About this exercise: Lines with the word "blue" are the ones wanted. Copy each of them from the entries below.

** Opening Supplied material block **

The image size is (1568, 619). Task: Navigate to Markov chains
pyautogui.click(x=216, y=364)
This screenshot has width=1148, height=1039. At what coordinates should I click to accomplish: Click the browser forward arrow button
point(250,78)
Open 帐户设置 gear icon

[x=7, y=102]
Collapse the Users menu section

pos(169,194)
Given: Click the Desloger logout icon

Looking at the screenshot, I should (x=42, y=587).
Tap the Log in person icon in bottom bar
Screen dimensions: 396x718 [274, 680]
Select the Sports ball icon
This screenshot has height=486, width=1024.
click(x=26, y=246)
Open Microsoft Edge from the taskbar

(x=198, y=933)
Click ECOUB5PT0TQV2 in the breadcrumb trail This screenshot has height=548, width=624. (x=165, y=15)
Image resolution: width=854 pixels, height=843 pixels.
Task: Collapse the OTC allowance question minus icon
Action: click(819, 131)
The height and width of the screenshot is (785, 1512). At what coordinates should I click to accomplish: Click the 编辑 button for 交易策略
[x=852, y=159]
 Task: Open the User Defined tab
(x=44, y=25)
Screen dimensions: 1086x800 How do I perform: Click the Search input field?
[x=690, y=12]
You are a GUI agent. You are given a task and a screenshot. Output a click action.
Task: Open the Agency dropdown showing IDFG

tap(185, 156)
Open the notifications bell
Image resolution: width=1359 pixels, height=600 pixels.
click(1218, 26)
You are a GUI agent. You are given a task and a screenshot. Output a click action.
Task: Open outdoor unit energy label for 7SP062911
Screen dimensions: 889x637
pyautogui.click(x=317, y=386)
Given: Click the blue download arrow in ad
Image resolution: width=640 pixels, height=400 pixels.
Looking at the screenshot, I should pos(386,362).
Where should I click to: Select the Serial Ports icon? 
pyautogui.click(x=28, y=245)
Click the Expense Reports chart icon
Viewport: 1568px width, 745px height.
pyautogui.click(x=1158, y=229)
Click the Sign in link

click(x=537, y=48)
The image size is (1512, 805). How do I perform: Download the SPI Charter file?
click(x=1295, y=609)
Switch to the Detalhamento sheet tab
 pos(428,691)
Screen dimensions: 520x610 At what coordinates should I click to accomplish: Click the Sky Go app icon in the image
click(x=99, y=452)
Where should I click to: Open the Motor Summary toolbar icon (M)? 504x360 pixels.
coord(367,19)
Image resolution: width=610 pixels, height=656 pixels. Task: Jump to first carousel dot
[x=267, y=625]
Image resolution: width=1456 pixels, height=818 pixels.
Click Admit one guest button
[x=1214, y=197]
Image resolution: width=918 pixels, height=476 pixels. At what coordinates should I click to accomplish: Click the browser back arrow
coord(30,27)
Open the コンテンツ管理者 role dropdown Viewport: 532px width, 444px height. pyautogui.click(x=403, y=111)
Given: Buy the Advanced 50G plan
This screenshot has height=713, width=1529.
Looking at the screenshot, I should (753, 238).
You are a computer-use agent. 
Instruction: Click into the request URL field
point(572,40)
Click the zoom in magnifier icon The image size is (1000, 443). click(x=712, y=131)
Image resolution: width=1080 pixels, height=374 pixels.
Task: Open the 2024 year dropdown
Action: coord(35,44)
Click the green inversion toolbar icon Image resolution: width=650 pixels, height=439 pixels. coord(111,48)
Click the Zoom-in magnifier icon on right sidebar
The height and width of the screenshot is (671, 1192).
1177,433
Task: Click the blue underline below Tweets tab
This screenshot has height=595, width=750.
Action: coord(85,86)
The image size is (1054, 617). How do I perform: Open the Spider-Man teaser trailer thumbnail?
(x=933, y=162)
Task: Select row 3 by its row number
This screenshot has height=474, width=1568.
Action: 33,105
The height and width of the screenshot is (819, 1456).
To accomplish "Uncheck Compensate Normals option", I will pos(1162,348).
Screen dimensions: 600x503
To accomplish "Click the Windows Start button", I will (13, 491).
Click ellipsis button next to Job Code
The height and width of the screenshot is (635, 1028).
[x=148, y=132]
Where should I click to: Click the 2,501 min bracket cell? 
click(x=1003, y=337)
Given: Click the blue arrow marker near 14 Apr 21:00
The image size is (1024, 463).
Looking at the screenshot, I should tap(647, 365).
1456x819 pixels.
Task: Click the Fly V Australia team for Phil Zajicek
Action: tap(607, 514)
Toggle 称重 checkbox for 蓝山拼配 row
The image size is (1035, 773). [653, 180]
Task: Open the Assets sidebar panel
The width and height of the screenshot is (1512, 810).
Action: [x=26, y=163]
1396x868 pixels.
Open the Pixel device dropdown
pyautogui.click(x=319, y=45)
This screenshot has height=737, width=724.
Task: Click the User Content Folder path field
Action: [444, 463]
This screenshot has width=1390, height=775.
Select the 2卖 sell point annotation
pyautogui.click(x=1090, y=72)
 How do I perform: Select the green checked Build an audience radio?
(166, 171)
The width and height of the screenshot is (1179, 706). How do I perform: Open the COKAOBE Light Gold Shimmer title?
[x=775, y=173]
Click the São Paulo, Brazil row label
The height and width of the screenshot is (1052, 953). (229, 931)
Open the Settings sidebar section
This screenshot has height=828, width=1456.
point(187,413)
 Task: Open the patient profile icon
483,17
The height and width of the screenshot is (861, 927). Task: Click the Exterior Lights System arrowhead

** Closing Supplied material block **

Task output:
Given: Click the blue download arrow in ad
Task: Click the blue underline below Tweets tab
Given: Click the blue arrow marker near 14 Apr 21:00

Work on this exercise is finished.